The range runs from the line containing "392x484 pixels. Task: Click" to the last line of the entries. Copy that range exactly, omitting pictures.

§ Material to process:
□ □ □ □ □ □ □

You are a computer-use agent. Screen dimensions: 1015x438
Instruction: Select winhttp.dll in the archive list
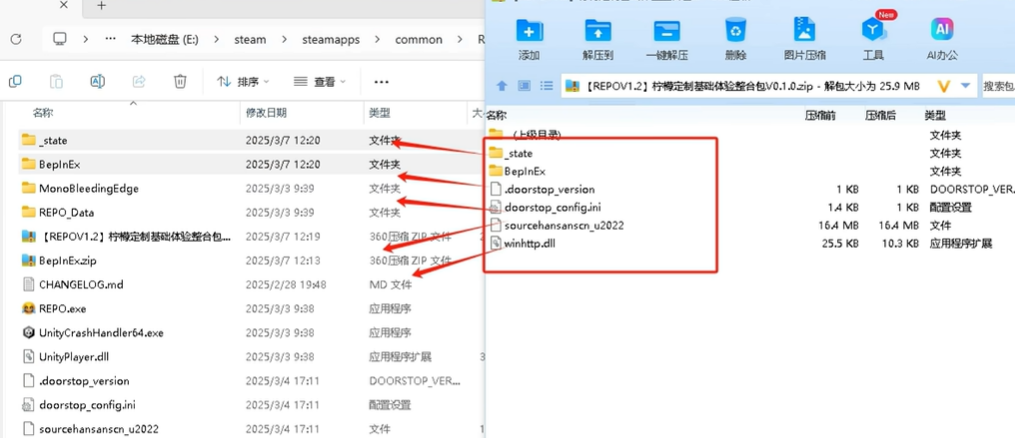coord(529,243)
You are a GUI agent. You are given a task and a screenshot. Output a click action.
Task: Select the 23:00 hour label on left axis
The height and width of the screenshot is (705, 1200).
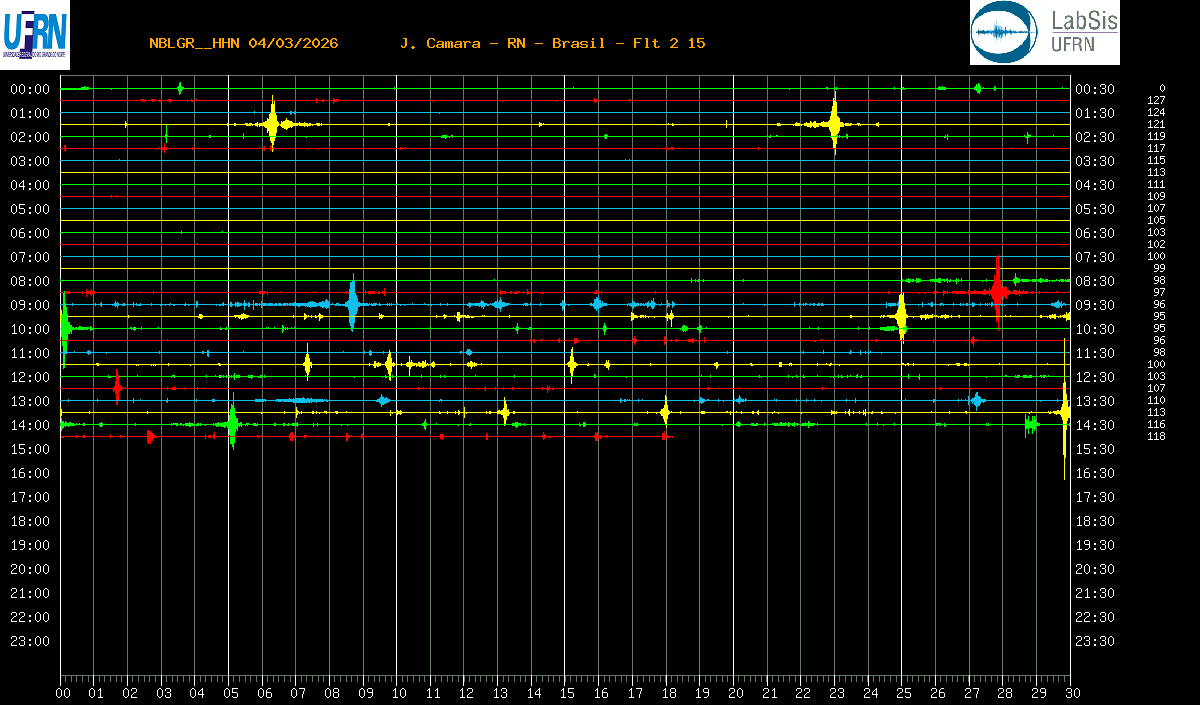tap(30, 641)
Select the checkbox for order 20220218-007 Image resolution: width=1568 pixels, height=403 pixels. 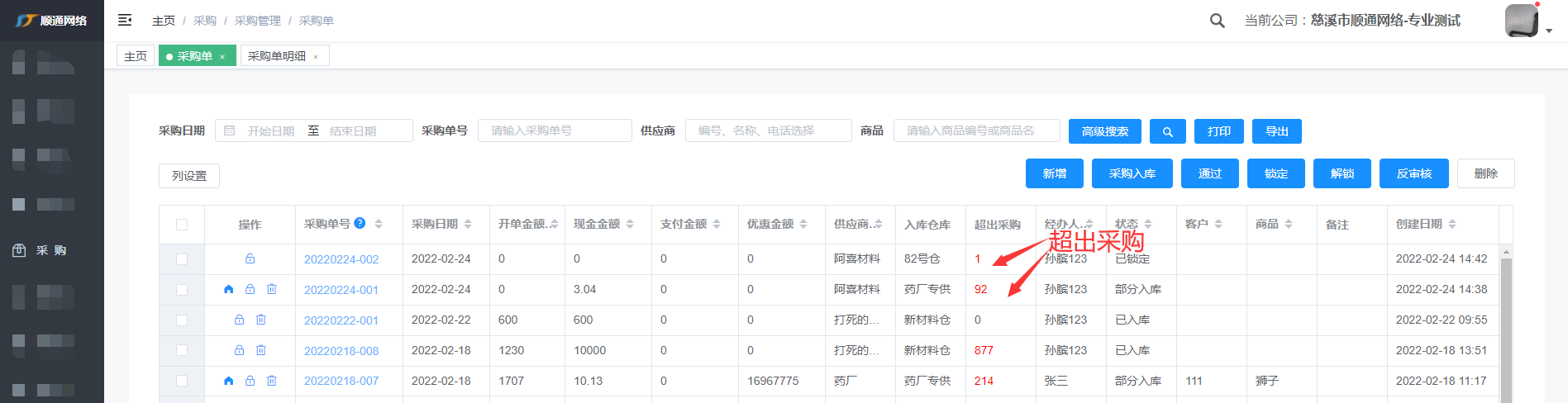[182, 381]
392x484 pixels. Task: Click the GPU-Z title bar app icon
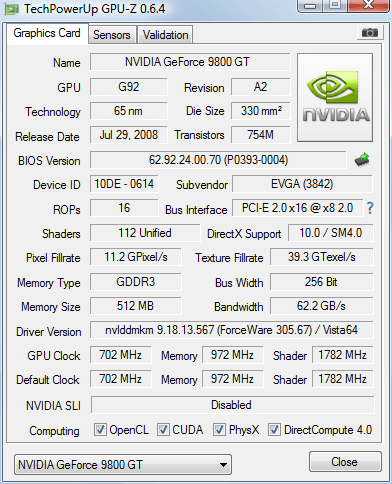[x=11, y=10]
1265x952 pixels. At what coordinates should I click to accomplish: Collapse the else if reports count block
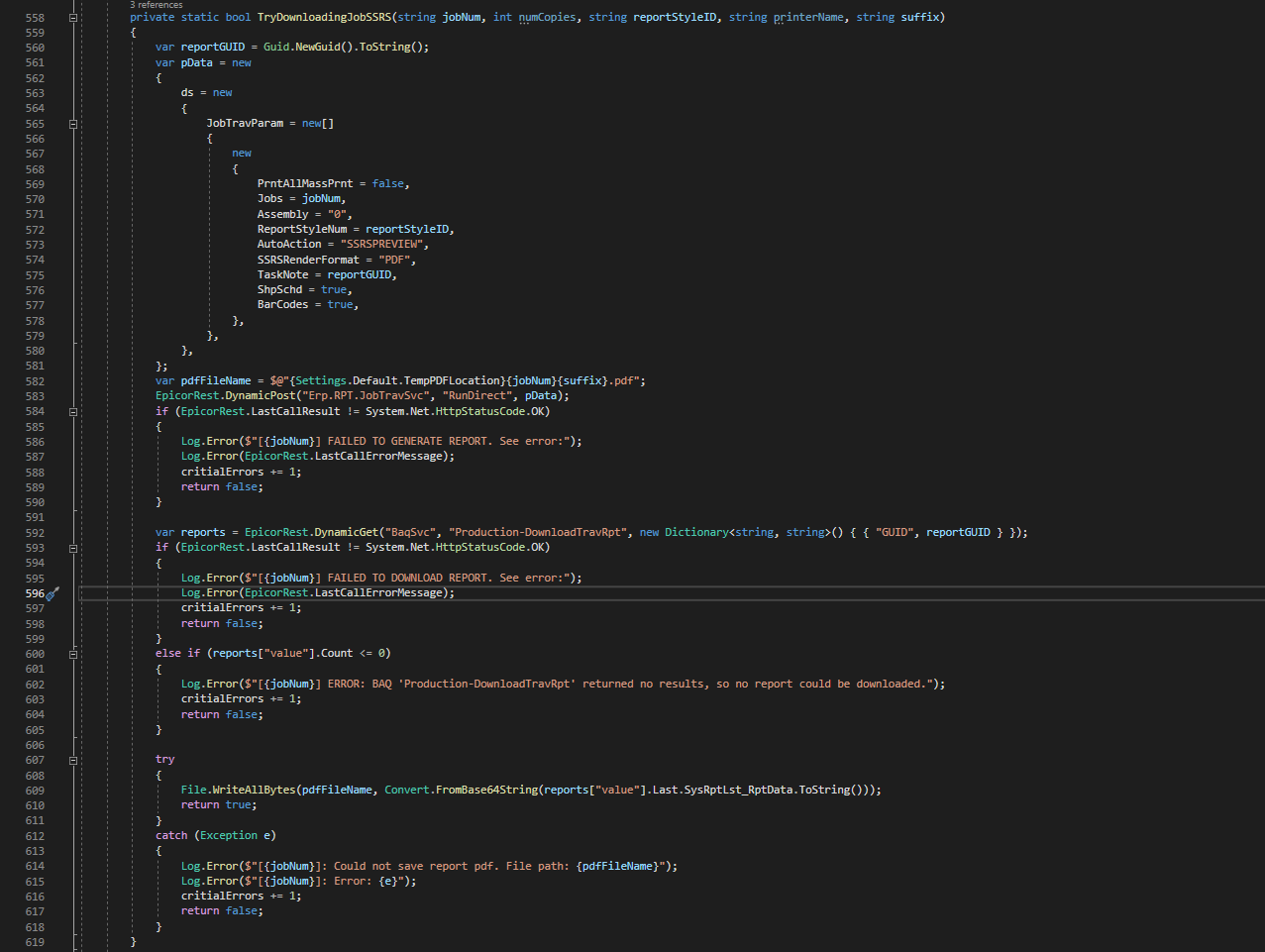(x=72, y=654)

□ □ □ □ □ □ □

§ Output below:
392x484 pixels. Task: Click the GPU-Z title bar app icon
[x=11, y=10]
1265x952 pixels. At what coordinates should I click to accomplish: Collapse the else if reports count block
(x=72, y=654)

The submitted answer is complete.